La grande longueur d’archet de Joshua Bell et sa sonorité légèrement automnale se prêtent bien au lyrisme du Concerto pour violon de Dvořák. Chacun des trois mouvements semble chanté par le violoniste américain d’un seul souffle. Se mettant au niveau sonore parfois un peu discret du soliste, Paavo Järvi veille à ne pas le couvrir avec l’orchestre. Il réussit néanmoins à dresser des paysages vigoureux qui sans verser dans une étude folklorique fleurent tout de même bon le terroir. L’ensemble dégage beaucoup de couleurs et de beaux contrastes.


L’intensité fait cependant un bond après l’entracte avec la Symphonie n° 7 de Sibelius que le chef estonien avait déjà abordée lors de son mandat parisien. Quintessence de l’œuvre symphonique du compositeur, elle réalise en son mouvement unique la quadrature du cercle à partir de motifs très brefs, et demande autant de soins apportés aux détails qu’un élan permettant de surmonter les questionnements de ses béances. Järvi sculpte de gestes précis la matière sonore de l’Orchestre de Paris. La densité de son qu’il en obtient concourt à former l’image d’un bloc en modification perpétuelle dont la lumière irise ; du grand art.

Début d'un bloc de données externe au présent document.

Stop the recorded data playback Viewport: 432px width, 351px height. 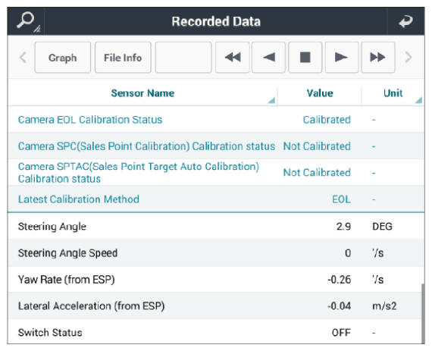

C’est aussi une lecture assez verticale qui est offerte dans la Huitième de Beethoven qui clôt le programme. Le chef en cultive les accords d’une manière imposante, presque intimidante. Les cordes comme les vents sonnent d’une cohérence sans faille, d’une virtuosité ébouriffante. Le Menuet garde un sérieux impressionnant avec le solo intense d’Éric Picard au violoncelle. Et le caractère hardi du final s’impose de manière magistrale bien que son alacrité et sa délicatesse puissent être plus développées avec d’autres artistes. La coda sonne divinement. Il fallait bien cela pour tenir la comparaison avec le Sibelius qui précédait ! Le pari d’un programme risqué se trouve pleinement rempli.